In the past several years, Pentaho Labs, the research arm of business analytics specialist Pentaho, set out to map the various big data use cases organizations were putting into production as part of an effort to provide big data blueprints, a big data stack if you will.
Recently, Pentaho Labs has pursued the same path with Apache Spark, and today it announced the native integration of Pentaho Data Integration (PDI) with Apache Spark, which will enable the orchestration of Spark jobs.
PDI is essentially a portable ‘data machine’ for ETL, which can be deployed as a stand-alone Pentaho cluster or inside a Hadoop cluster through MapReduce or YARN. Tuesday’s announcement adds Spark to the mix, enabling even faster big data ETL processing. ETL designers can design, test and tune ETL jobs in PDI using its graphical design environment and then run them at scale on Spark.
Apache Spark is a cluster computing framework designed to sit on top of Hadoop Distributed File System (HDFS) in place of Hadoop MapReduce. With support for in-memory cluster computing, Spark can achieve performance up to 100x faster than Hadoop MapReduce in memory or 10x faster on disk.
Spark can be an excellent compute engine for data processing workflows, advanced analytics, stream processing and business intelligence/visual analytics. But Spark is still young — it only got its v1.0 release 12 months ago — and it’s still pretty tricky to work with.
For one thing, says Pentaho Cofounder and CTO James Dixon, the Spark use cases in production out in the wild are almost all data science use cases.
“That’s what it was created for — a single-user data science tool,” Dixon says. “It wasn’t designed for streaming, but there’s Spark Streaming. It wasn’t designed for SQL, but there’s Spark SQL.”
Memory management with Spark is particularly difficult, he says.
“As a user of Spark, you’re expected to know whether the amount of data you have will fit into memory,” he says. “There are four different memory modes and you have to choose the right one.”
It gets more complicated if you add multiple users. Then you need to understand the memory footprint of everyone that wants to use Spark concurrently.
That said, Spark SQL is orders of magnitude faster than Hive, Dixon says, and even has significant promise compared with Impala.
“There’s an enormous amount of promise,” he says. “I’m not skeptical of the technology, but I’m skeptical of a lot of the hype out there at the moment. There are people out there saying things about Spark that are very unrealistic.”
Dixon notes that Pentaho Labs has been experimenting with possible Spark use cases based on its big data blueprints and sizing the enterprise market opportunity for Spark for the past two years. In the Hadoop market, Pentaho has seen use cases coalesce around three broad categories in the past several years: data warehouse optimization, streamlining data sources into a ‘data refinery’ and blending operational data sources and big data sources to obtain a 360-degree view of customers.
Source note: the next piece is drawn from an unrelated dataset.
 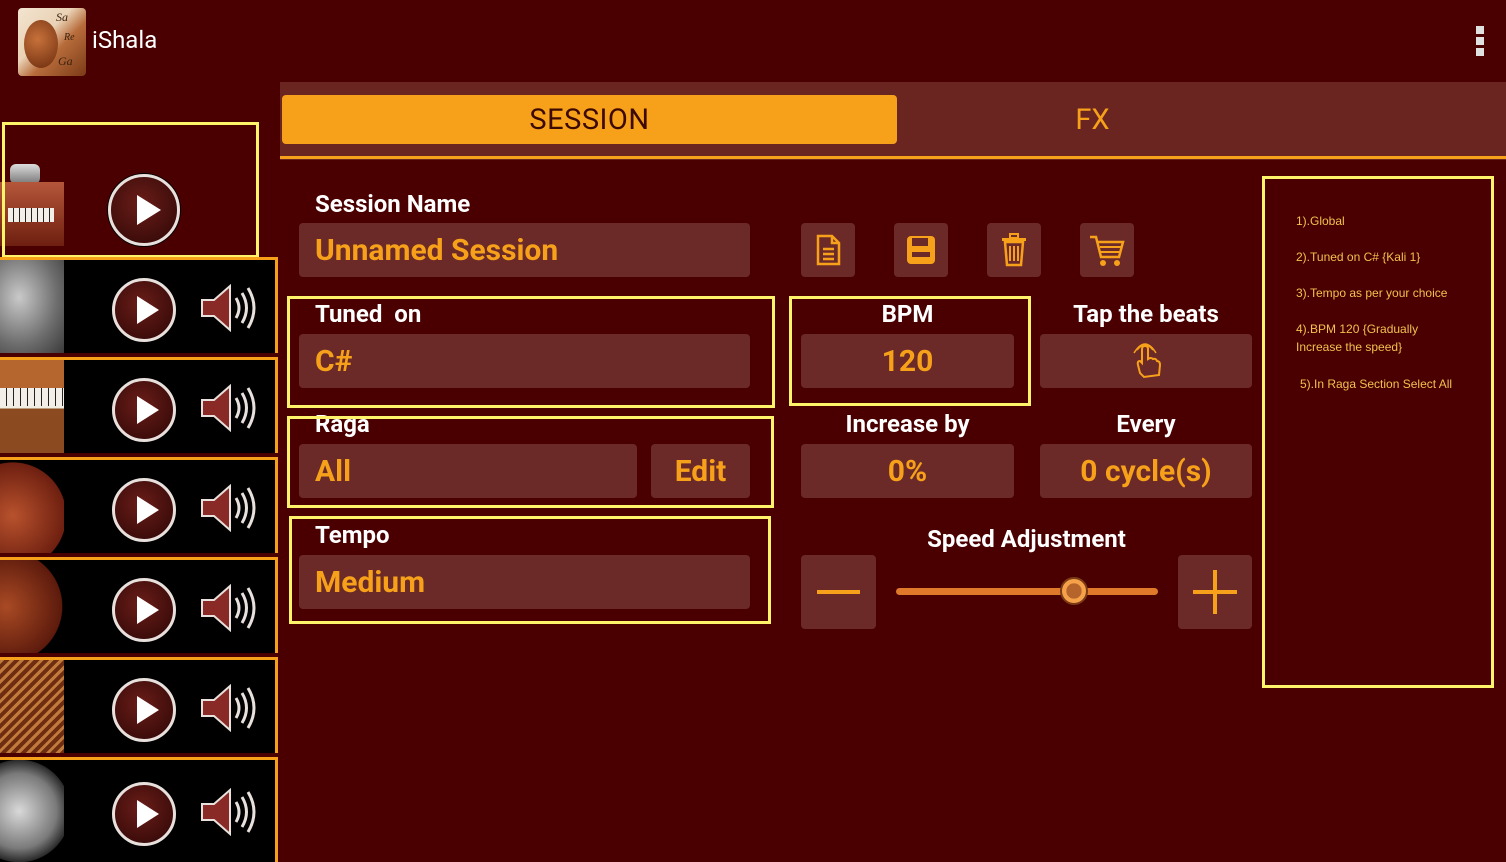 What do you see at coordinates (1146, 424) in the screenshot?
I see `every-label: Every` at bounding box center [1146, 424].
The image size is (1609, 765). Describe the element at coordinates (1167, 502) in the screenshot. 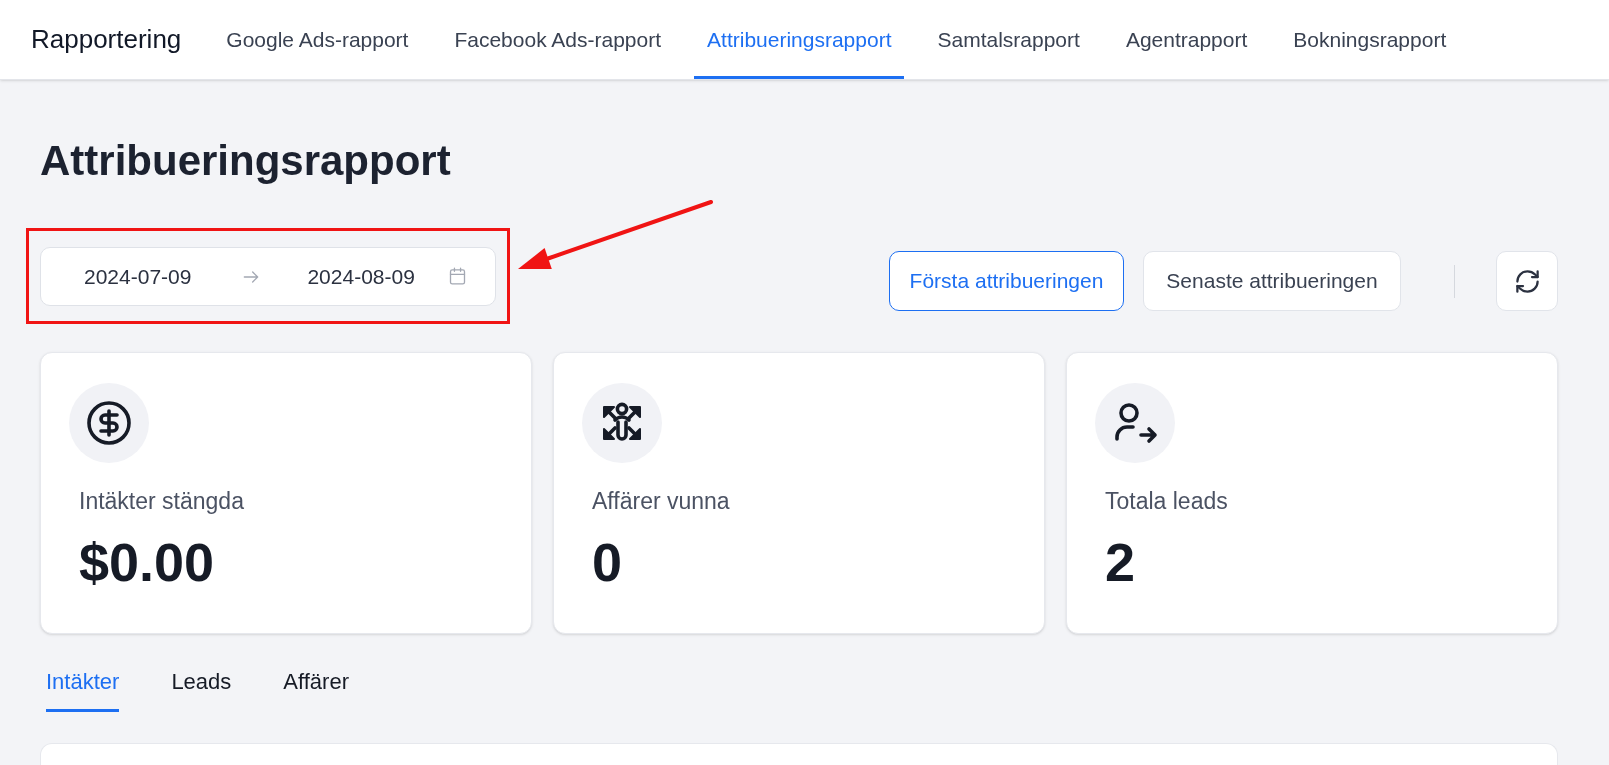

“For the first five to seven years of Hadoop, we didn’t have these patterns,” he says. “Now throw Spark into the mix and we’re back at square one. [As an industry] we’re not really sure what this technology can be used for, what it should be used for.”
But that’s the reason Pentaho Labs exists, Dixon says. For now, Pentaho Data Integration for Apache Spark is available in Pentaho Labs. Pentaho plans to make it generally available in June 2015.